Exercise description →
Each line below from the one containing "Viewport: 1600px width, 900px" through the one containing "This screenshot has width=1400, height=736." is to be given again exactly, and no line outside that span.
+++ Data
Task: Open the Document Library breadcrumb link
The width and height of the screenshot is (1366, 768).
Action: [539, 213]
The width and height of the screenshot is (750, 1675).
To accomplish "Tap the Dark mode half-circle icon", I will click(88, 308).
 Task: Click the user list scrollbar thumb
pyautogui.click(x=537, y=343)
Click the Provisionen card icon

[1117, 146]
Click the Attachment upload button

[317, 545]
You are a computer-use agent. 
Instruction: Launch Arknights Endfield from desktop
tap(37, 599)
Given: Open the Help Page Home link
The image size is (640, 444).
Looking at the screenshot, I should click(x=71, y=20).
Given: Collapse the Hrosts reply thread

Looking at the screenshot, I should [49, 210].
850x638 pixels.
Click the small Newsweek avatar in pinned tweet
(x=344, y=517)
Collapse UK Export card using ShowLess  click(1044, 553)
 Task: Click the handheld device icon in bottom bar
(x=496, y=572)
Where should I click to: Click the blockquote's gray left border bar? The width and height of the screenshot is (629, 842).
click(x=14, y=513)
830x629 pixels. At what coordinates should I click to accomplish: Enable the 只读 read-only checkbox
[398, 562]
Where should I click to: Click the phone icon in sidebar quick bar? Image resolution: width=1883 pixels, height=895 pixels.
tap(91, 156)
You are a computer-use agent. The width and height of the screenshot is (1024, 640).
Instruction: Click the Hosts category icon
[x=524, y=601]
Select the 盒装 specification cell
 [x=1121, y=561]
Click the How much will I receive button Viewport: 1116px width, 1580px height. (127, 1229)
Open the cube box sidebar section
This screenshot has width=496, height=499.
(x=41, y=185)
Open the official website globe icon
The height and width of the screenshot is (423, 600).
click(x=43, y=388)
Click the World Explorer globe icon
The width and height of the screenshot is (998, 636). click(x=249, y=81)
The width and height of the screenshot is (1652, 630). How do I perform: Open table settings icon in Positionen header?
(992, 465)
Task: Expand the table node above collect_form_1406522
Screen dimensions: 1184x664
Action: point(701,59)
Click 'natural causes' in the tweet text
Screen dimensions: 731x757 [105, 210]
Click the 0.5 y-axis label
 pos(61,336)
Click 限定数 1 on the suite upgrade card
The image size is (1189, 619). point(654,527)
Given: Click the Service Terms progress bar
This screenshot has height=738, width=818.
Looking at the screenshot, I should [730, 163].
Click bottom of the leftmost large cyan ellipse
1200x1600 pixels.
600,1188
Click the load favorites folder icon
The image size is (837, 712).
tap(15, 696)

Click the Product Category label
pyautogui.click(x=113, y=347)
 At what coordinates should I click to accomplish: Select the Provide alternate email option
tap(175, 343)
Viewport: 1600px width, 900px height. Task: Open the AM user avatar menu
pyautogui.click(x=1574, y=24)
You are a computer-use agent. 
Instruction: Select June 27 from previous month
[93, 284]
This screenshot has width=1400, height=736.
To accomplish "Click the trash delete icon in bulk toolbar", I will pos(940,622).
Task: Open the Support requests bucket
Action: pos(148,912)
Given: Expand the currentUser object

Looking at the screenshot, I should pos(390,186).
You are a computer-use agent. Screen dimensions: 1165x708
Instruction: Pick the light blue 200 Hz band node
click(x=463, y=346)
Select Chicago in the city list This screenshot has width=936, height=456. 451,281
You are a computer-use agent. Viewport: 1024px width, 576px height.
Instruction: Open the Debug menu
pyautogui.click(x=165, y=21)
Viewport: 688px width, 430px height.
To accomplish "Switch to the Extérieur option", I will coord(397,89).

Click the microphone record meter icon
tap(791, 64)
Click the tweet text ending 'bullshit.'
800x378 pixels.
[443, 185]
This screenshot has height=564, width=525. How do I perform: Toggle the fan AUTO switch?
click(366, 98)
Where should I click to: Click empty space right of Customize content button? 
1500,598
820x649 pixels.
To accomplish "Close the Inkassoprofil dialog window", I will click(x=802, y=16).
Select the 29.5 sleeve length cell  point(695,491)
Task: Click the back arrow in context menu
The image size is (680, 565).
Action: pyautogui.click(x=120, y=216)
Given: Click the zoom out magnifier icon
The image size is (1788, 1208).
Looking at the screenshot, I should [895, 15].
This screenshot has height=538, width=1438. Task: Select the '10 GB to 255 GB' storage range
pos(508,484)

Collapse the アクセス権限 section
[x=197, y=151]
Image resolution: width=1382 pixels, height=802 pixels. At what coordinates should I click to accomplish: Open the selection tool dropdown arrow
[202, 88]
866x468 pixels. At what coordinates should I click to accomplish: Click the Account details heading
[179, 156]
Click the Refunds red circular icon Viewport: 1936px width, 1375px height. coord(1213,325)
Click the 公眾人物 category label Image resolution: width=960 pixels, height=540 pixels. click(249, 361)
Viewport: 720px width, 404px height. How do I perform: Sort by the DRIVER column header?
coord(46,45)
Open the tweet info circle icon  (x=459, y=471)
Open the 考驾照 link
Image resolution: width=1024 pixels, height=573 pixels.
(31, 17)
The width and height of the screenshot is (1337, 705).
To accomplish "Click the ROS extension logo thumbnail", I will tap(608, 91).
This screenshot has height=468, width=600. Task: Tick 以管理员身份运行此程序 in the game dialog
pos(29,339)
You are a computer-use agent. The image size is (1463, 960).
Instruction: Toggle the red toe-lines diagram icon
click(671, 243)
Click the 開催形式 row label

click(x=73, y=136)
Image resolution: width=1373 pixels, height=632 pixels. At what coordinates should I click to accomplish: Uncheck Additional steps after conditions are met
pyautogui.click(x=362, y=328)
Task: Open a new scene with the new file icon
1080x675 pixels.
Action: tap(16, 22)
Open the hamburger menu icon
++++++
Task output →
Viewport: 1600px width, 900px height. Task: Open the AM user avatar menu
pyautogui.click(x=1574, y=24)
You are a computer-use agent. 
Instruction: Select June 27 from previous month
[93, 284]
This screenshot has width=1400, height=736.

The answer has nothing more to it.